Editor's note: This is part of a compilation of stories highlighting the experiences of students struggling to achieve equal representation on campus.
Heman Marion Sweatt sees $27,000 in cash lying on the table before him. Taking the money means dropping his lawsuit against UT and never attending the University’s law school. It was a bribe he wasn’t willing to take.
Seventy years ago, Sweatt filed a lawsuit against then-University president Theophilus Painter. Sweatt, a black man, applied to the UT School of Law in 1946 and was denied admittance because of his race.
His suit challenged the “separate but equal” doctrine that permitted segregation of blacks and whites under Plessy v. Ferguson. Though it was initially denied by the Texas District Court, the case eventually made its way to the U.S. Supreme Court. On June 5, 1950 the Supreme Court ruled in favor of Sweatt, stating that the blacks-only law school the University tried to create in the alloted six-month period was inherently unequal. The court required the University to accept Sweatt.
Even though he had been admitted, his time at UT would prove to be just as difficult as the admittance process.
“He talked about how he’d go to class and he’d have screens set up around his desk sectioning him off or he’d be moved out into the hallway,” said his great nephew, Heman Marion Sweat II. “He had made quite a few friends who were really concerned for his safety, and they would walk him after class to his car.”
Sweatt II was born on June 30, 1950. While he didn’t spend much time with his great uncle growing up, he knew his name was full of history. As he learned more about his great uncle, it drove him to live up to the expectations that came with their shared name.
“[His legacy] drove me to do try harder,” Sweatt II said. “When I was real young, it was likely a burden, but as I got older and I started learning about his impact on education in Texas, it gave me something to shoot for.”
In 1968, 18 years after his great uncle was admitted, Sweatt II attended UT. While the campus atmosphere was more accepting of black students than it was in the ’50s, Sweatt II still felt disdain from his classmates. He said campus police officers would frequently stop him to ask for his ID while white students walked uninhibited around campus.
“There were a number of times where I felt excluded from the conversation,” Sweatt II said. “There was always that feeling that all those people smiling in your face did not really want to be bothered with you or any other minority student on campus. Everything that black students gained on UT campus had to be petitioned for.”

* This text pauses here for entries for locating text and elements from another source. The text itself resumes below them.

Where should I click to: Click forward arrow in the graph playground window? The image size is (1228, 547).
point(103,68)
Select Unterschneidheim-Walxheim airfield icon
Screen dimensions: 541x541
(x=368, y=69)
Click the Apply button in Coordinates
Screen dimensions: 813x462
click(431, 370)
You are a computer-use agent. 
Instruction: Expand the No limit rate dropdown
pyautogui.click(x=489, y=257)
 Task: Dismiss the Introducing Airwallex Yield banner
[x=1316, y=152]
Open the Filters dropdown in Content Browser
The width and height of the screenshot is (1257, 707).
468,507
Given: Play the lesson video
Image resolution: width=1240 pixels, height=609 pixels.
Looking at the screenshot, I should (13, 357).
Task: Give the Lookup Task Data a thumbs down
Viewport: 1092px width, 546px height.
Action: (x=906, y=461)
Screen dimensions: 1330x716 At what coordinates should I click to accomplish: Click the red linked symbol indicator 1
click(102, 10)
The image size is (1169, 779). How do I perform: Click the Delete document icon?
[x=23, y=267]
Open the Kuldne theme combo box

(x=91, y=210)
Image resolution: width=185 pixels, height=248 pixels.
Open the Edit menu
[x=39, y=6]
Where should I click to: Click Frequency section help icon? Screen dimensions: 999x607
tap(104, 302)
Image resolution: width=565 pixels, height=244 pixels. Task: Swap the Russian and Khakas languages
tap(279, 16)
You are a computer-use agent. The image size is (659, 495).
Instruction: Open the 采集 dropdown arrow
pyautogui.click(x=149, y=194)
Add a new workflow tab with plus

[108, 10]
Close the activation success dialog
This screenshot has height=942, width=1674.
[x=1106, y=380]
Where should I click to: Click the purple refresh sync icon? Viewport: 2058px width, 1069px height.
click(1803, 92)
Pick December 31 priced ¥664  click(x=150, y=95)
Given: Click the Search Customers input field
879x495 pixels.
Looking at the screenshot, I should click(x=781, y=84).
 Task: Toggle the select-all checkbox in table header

Sweatt II sent his great uncle Heman a letter to share the news of his acceptance, and his great uncle was delighted. While he was never able to finish law school, he hoped Sweatt II would continue his education.
“He always tried to encourage me and my cousin to stick with [education] and not let anything distract or deter [us],” Sweatt II said.
Sweatt developed major health problems due in part to the stress of the lawsuit and died in 1982. While his uncle is survived by the lasting impact of his Supreme Court case, Sweatt II said there is still progress to be made.
“[We should] stop prejudging and collectively [labeling] a group of people,” Sweatt II said. “If you open up the door and let everyone compete freely, I think people begin to realize and see, with my uncle’s case and moving forward, that the color of the skin doesn’t determine how much knowledge you can gain or how educated you are.”